Prima l’incontro con il presidente della Provincia, Alfonso Andria, poi quello con il sindaco Mario De Biase. Scendono in campo le istituzioni nella vertenza che vede contrapposti i 32 dipendenti dell’hotel Jolly ai vertici della catena alberghiera. Ieri il primo cittadino ha annunciato un incontro con la direzione nazionale della compagnia. Con un duplice obiettivo: ottenere garanzie sul mantenimento dei livelli occupazionali ma anche insistere per la ricostruzione dell’albergo nell’area di Santa Teresa. Il caso Jolly è scoppiato giovedì scorso. Il personale dell’hotel Delle Palme ha dichiarato lo stato di agitazione dopo che i vertici della compagnia hanno annunciato la cessione dell’edificio di lungomare alla ”Immobiliare Panoramica” di Rocco Chechile, già titolare del Cetus di Cetara. Ieri la rappresentanza sindacale ha incontrato Andria e De Biase, chiedendo un intervento di garanzia prima che la compravendita sia ratificata. Il contratto prevede che dall’1 gennaio le redini dell’hotel salernitano passino nelle mani di Chechile, che pochi mesi fa ha vinto la gara per realizzare a Salerno un altro albergo, nell’area dell’ex cementificio.

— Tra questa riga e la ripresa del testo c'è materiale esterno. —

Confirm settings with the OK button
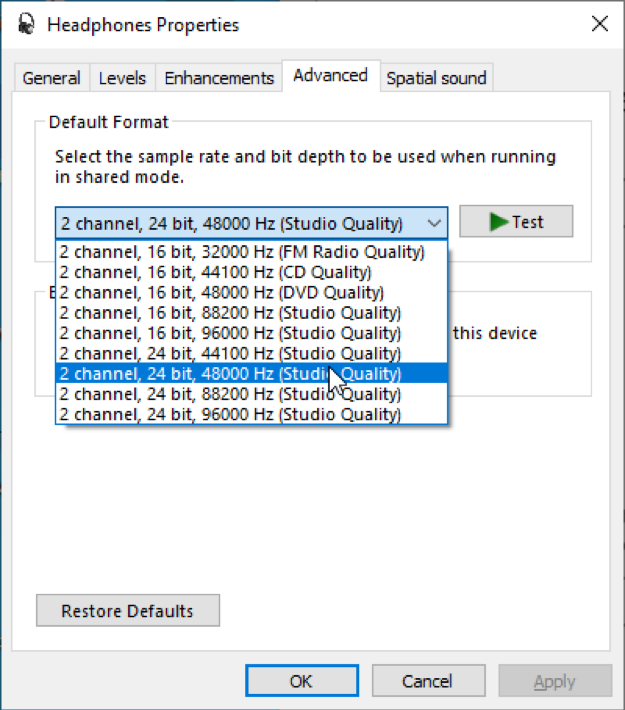The height and width of the screenshot is (710, 625). pyautogui.click(x=301, y=681)
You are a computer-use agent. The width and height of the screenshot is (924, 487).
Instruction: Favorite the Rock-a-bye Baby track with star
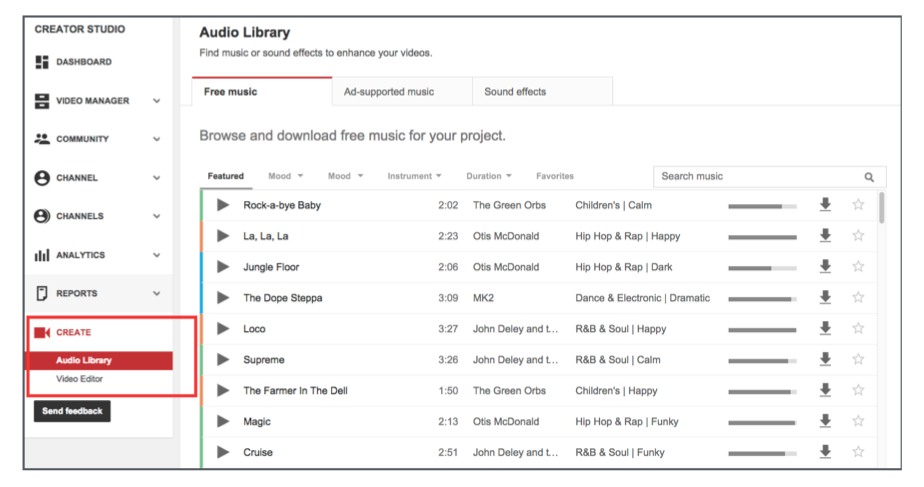point(858,205)
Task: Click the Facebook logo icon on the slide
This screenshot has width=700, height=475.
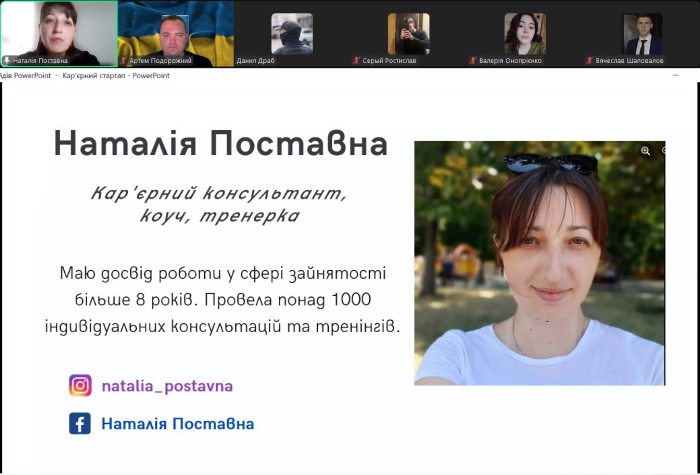Action: click(x=80, y=424)
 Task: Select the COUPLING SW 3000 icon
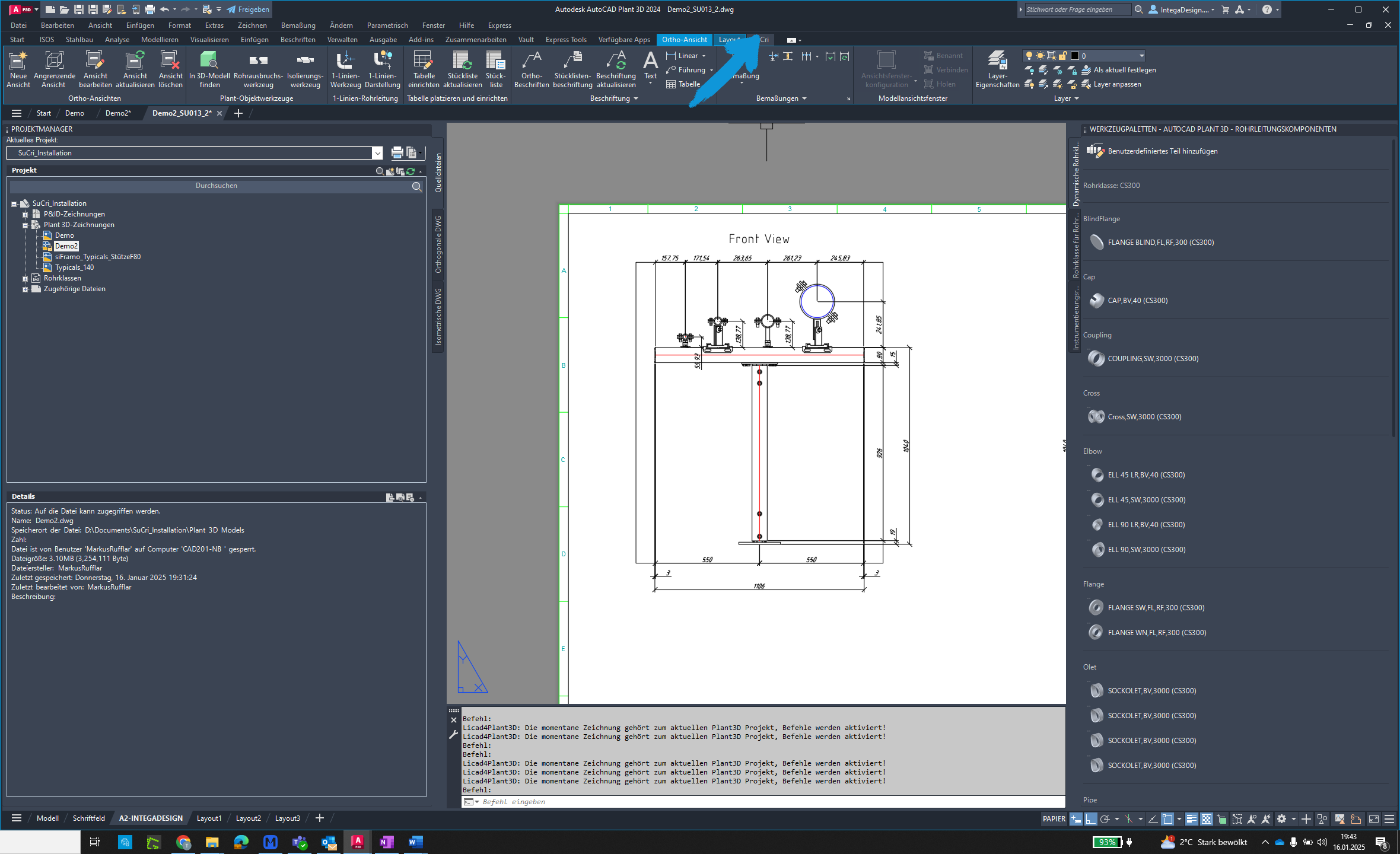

E’ qui che l’imprenditore punta a trasferire il prestigioso marchio Jolly, dopo averlo acquistato in franchising insieme alla struttura. Lo ha ribadito ieri pomeriggio in un incontro con i dipendenti, per i quali si è detto pronto a garantire il trasferimento dalla vecchia palazzina del lungomare al nuovo manufatto a forma di nave. Affermazioni che non sono bastate a far sospendere lo stato di agitazione. Oggi gli addetti del Jolly si riuniranno di nuovo in assemblea per decidere le modalità con cui portare avanti la vertenza. «E’ un estremo tentativo per tentare di far tornare la Jolly sui suoi passi – spiega Giuseppe Mancini della Filcams Cgil – ma anche un modo per evitare che, in attesa del trasferimento, alcuni di noi vengano licenziati e magari sostituiti con nuove assunzioni». La compravendita rischia di far saltare i piani del Comune, che avrebbe voluto coinvolgere la Jolly in una società di trasformazione urbana per la demolizione dell’albergo e la sua ricostruzione nella futura piazza di Santa Teresa. Un’operazione che non interessa né alla catena alberghiera né all’acquirente, disposto a vendere la struttura di lungomare al Comune, se quest’ultimo vuole abbatterla, ma non a ricostruirla. Così, nonostante l’hotel al cementificio, il progetto di aumentare i posti letto in città sarebbe destinato a fallire.